Heating Home With Oil Expected to Jump: Warmer Weather may Lower need, However
By Randy Trick
WASHINGTON, Sept. 12, 2002–The Energy Department predicts the cost of heating the average home with heating oil will increase 42 percent this winter, which has area residents and oil distributors nervous.
The department’s forecast, the first so far for the coming winter, predicts the national price of heating oil will rise 15 to 24 percent over last year. The report also forecasts that demand for heating oil will be up by about 18 percent.
The report released last week by the Energy Information Administration (EIA) based its predictions solely on factors affecting the price of crude oil, such as volatility in the Middle East and domestic stockpiles that affect the level of supply. The report considers past oil usage in calculating demand, but does not take into account the predicted severity of the winter.

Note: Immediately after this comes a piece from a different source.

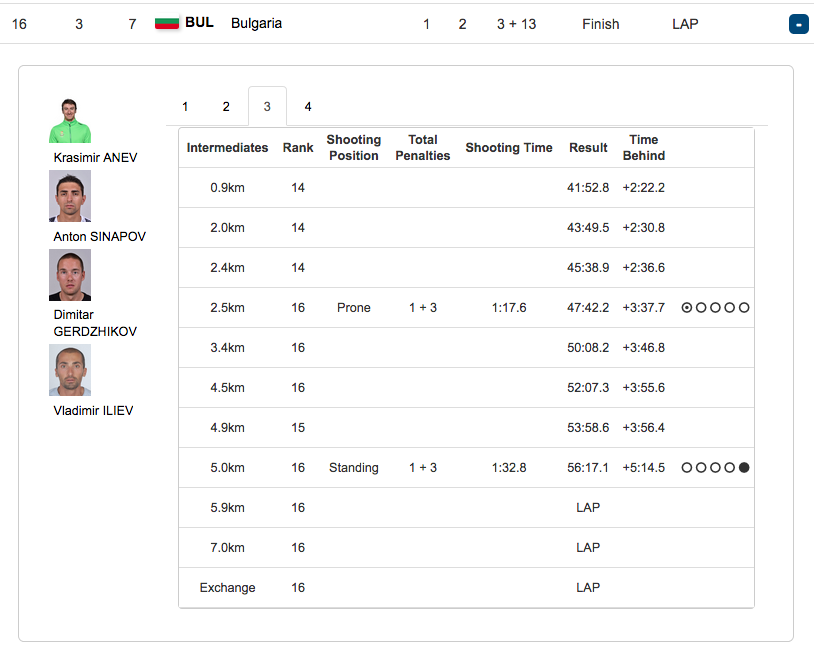Click the Bulgaria flag icon
This screenshot has height=654, width=816.
167,23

“We don’t try to forecast the weather. We assume it will be a normal winter,” said Jonathan Cogan, an EIA energy information specialist.
The EIA is the Energy Department’s primary source of comprehensive energy information and statistics. Cogan said the agency’s forecasts are updated every month and do a good job forecasting what actual prices will be. Prices in the Northeast rarely vary from national prices because the region is the largest consumer of heating oil, he said.
“We’re pretty good at predicting what’s going to happen,” Cogan said. If anything, he added, “Massachusetts prices may be slightly lower.”
But that’s little consolation to area residents still facing a hefty increase.
Alice Kluk paid $1,313 to heat her home in Lawrence during the bitter winter of 2000-2001.
Last year, which was much warmer, her bill dropped to $911. The prospect of quadruple-digit costs to stay warm this year is not comforting.
Her house, a refashioned farmhouse that has been in her family for about 90 years has one thermostat, so the entire house is always heated. Based on the Energy Department’s forecast, Kluk is looking at a bill near $1,300.
“I’ll get by,” she said. The 81-year-old widow of 19 years said she has the money to pay higher rates but was not enthusiastic about paying.
“I know everything else is going up – gas, electricity. I’m sure oil will go up too, especially with the situation the world’s in,” Kluk said.
Companies that sell heating oil are not enthusiastic about the predictions either, although few expressed surprise.
“We keep a close eye on prices,” said Lee Marchand III, President of Colonial Oil, in Lowell.
Marchand said he expects prices to be 10 to 15 percent higher than last year’s, and figures prices will stay below $1.19 a gallon.
Last year, with winter temperatures warmer than normal, businesses like Marchand’s were hurt by low demand and sales were off, he said. “We’re still trying to catch up from last year,” Marchand said.
“We like it when heating oil prices go down, because competition decreases, and it saves customers money,” he said.
When prices increase, he said, heating oil distributors in New England “start climbing all over each other,” hurting businesses and driving up prices further for residential customers. “It’s the little guy that gets hurt.”
Colonial Oil, serving customers within a 20-mile radius of Lowell, is admittedly a “little guy,” according to Marchand.
Besides the availability of oil, weather factors affecting demand contribute to overall heating costs.
Yesterday the National Oceanic & Atmospheric Administration released its climate predictions for the coming fall and winter, saying Northeasterners can expect warmer than usual conditions.
“Expect something much like last year,” said Jim Laver, director of the climate prediction center at the national weather office.
A moderate El Nino system in the Pacific Ocean will make the northern part of the nation warmer than usual, while the southern tier will be wetter than usual, the agency said.
“By no means do we imply there won’t be winter,” Laver said. “It’s twice as likely there will be East Coast storms,” but they will be warmer.
To businesses whose bottom line relies on heating oil demand, the winter outlook is not great news.
Published in The Lawrence Eagle Tribune, in Massachusetts.